O embalo do primeiro
se deve às redes sociais, que lhe proporcionaram mais de 1 milhão de acessos no
YouTube, canal aberto às invenções, ações espetaculares, performances curiosas,
movimentos escatológicos e assemelhados de tantos quantos intencionam sair de
casulos para adentrar os vãos do Estado-espetáculo. Seu funk, na esteira da
modalidade que a ginga carioca recriou nos morros para enaltecer comandos de
gangues, drogas e armas, não lembra em nada o swing que James Brown adotou, nos
idos de 1960, para tornar o estilo dançante. Mas o caráter desse ciclo não tão
heroico que estamos vivendo faz do menino Pedrinho uma celebridade, tirando-o
dos arredores da Vila Maria, onde mora, para ganhar os aplausos e a boa grana
do show business.
O saracoteio do
funqueiro mirim nas ondas da música erótica, letras sem sentido e batidas
rápidas, por uns considerada lixo eletrônico de apologia ao crime, se encaixa
na "maré do niilismo", que Ortega Y Gasset já vislumbrava em meados
da terceira década do século 20. Parafraseando o apocalíptico pensador
espanhol, para quem "sem um novo poder espiritual" será inevitável
uma catástrofe, esse tipo de manifestação cultural corrobora a sensação de que
o "imoralismo avança" puxando uma legião de pregadores da extrema
vulgaridade.
Sementes do declínio
moral se espalham nas searas dos costumes, na esteira do embrutecimento da vida
cotidiana, simbolizado por formas de comportamento antissocial, como uso de
drogas, criminalidade e violência. Os valores tradicionais fenecem. Os
conflitos se expandem. Encolhe-se o "capital social", conceito que,
na visão do cientista político Samuel Huntington, é a equação da confiança e do
respeito, dos direitos e do convívio harmonioso entre grupos.
Tal leitura, que se
aplica aos mais diferentes Estados democráticos, ganha ênfase por aqui em
função do poder corrosivo que, nos últimos tempos, devasta a paisagem
institucional. A política escancara uma torrente de escândalos. A gestão
pública perde eficácia. A dinâmica social puxa contingentes de baixo para morar
nos andares de cima da pirâmide, mas deixa para trás valores tradicionais que
formam a argamassa da cidadania, como solidariedade, respeito aos velhos e
crianças, lealdade, amor ao trabalho, culto à família, verdade, honestidade,
senso do dever. Muitas leis entram no lixo todos os dias. Dribles e firulas dão
curvas na estrada da ordem. A educação não prima em valorizar critérios que
poderiam ajudar os jovens a preservar o corpo moral.
No deserto dos
valores, o nivelamento cultural tende a se dar por baixo. Os comportamentos
obedecem à liturgia da mimese. Imitam-se gostos, adereços, gestos, danças,
roupas de atores e atrizes de novelas. Há propensão para um "fazer extravagante",
forma de chamar a atenção, algo como trejeitos e esgares que dão medo ao
próprio Drácula. No diapasão da arte musical, as variações melódicas ganham a
escala de uma "nota só". A frase gritada (ou urrada?) é melhor que o
texto cantado. A estética capilar, esquisita e policromática, abriga logotipos
de cabelos espetados com cola, indicação de desejo de exibir um
"diferencial de imagem". Esse palco leva as galeras à catarse. O
histerismo anima as festas.
Por isso mesmo,
Pedrinho está bombando. Sob os cuidados de um empresário que comanda seus
passos. Afinal, $$$$$ é o que interessa. O menino irá longe? A mãe quer ver o
rebento coberto de aplausos e de cofrinho cheio. Mas garante não gostar (?) que
ele cante o refrão pornográfico em sua frente. Já o Ministério Público (MP)

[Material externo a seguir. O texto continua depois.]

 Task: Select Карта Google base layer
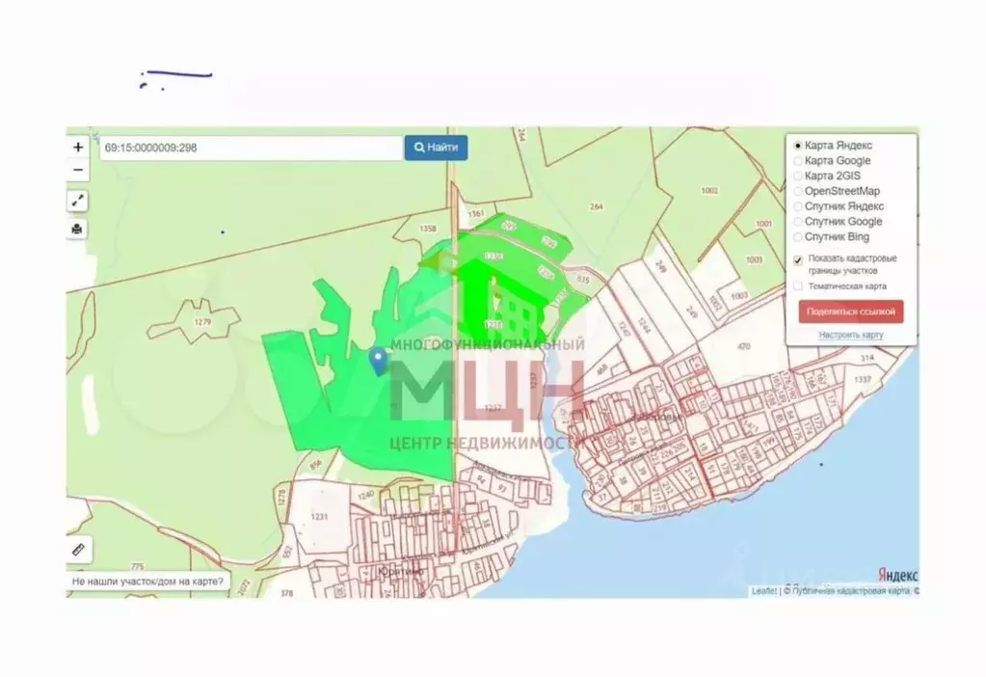tap(798, 161)
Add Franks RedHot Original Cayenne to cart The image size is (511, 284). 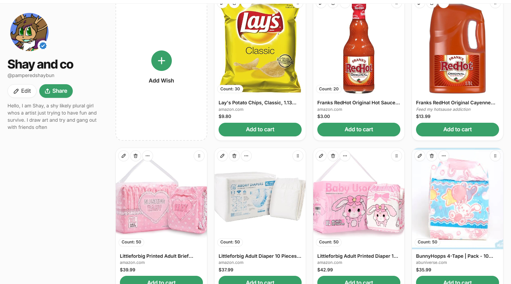457,130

lembra que ele pode cantar o que quiser, sob endosso de uma especialista em
sexualidade, para quem "meninos na idade do Pedrinho já falam de sexo
entre si". E assim rola o show business.
Bernardo Boldrini, o
outro menino, era problemático. É o que se dizia dele. O pai não lhe dava
atenção. A mãe biológica, segundo a Polícia, se matou em 2010. A madrasta,
diz-se, estaria cobiçando a herança. Enganou o enteado levando-o para fazer uma
consulta com uma "mãe de santo". A linguagem do ritual é de arrepiar.
Santo, benzer, rezar. Palavras que expressam Hosana nas alturas para salvar o
menino. Que desfaçatez. Armava-se a trama do assassinato. Chama a atenção o
fato de o garoto ter pedido o apoio do MP para ser acolhido por outra família. Não
foi atendido. Tudo isso entra na arena da banalização da maldade, reforçada por
ações (inações) de órgãos de defesa da sociedade, governantes e representantes.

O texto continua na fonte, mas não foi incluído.